In questa situazione, dove si collocano gli investitori? "Storicamente, questa fase del ciclo economico (tassi di interesse ancora in aumento, ma inflazione che mostra segni di stabilizzazione) tende in primo luogo a favorire il debito sovrano dei Paesi sviluppati", spiega l'esperto. "L'attrattiva di tali obbligazioni dipenderà dai rendimenti reali, dalla relativa valutazione della valuta corrispondente e dal grado di vulnerabilità del mercato a una uscita di capitali. Alcuni sostengono che i rendimenti dei Treasury stanno raggiungendo rapidamente il punto di fair value, soprattutto nella parte corta della curva.

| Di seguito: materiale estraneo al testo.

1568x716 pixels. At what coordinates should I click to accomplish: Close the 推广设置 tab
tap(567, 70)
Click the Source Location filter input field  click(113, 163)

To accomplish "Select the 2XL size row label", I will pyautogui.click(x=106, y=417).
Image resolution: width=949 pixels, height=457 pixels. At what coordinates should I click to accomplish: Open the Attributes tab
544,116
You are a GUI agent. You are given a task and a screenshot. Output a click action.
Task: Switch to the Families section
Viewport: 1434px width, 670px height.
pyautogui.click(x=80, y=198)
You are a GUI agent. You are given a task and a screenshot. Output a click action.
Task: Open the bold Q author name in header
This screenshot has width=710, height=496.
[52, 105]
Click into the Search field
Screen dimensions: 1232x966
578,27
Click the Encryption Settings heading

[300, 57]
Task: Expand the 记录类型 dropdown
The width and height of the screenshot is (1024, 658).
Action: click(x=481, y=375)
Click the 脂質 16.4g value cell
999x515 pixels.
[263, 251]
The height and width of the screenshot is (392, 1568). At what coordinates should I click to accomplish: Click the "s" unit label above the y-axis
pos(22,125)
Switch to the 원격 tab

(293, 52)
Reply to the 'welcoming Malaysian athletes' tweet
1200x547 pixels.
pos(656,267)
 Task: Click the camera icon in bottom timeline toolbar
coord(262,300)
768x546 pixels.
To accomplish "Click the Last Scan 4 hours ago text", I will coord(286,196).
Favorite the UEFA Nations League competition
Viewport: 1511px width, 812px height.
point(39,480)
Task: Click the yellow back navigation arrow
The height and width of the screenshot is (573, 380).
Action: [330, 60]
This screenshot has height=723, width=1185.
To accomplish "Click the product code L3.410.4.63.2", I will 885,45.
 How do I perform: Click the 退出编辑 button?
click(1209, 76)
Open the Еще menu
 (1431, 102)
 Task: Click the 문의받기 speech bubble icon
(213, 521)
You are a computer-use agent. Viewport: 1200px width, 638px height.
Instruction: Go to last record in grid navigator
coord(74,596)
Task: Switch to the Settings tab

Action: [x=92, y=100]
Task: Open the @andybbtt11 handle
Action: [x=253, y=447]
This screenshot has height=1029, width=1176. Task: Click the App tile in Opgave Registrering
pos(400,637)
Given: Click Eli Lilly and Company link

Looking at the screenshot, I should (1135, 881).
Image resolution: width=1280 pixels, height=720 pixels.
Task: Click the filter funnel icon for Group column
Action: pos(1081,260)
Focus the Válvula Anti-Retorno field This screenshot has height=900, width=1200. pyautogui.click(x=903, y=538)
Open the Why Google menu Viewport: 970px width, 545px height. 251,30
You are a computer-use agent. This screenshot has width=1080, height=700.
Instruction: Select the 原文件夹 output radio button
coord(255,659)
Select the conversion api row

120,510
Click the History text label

La stretta delle altre banche centrali del G10 è in ritardo rispetto alla Fed, ma in linea di massima anche i loro mercati obbligazionari nazionali dovrebbero tornare al loro fair value nei prossimi trimestri. Inoltre, gli investitori hanno un margine di sicurezza significativo. I rendimenti sono aumentati abbastanza da permettere agli investitori di subire ulteriori flessioni significative dei prezzi obbligazionari e generare comunque rendimenti positivi al netto dell'inflazione".

 

In conclusione, secondo Sagayam, anche se è ancora presto, per gli investitori i mercati obbligazionari sono più interessanti ora di quanto non lo siano stati per anni, in alcuni casi per decenni. La volatilità e i rischi di un allargamento degli spread e una propagazione della stagflazione rappresentano ancora un pericolo per tutti gli asset rischiosi. Non è possibile non tenere in considerazione il rischio di incidenti causati dai policymaker, ma agli investitori disposti ad affrontare il rischio aspetta una lauta ricompensa.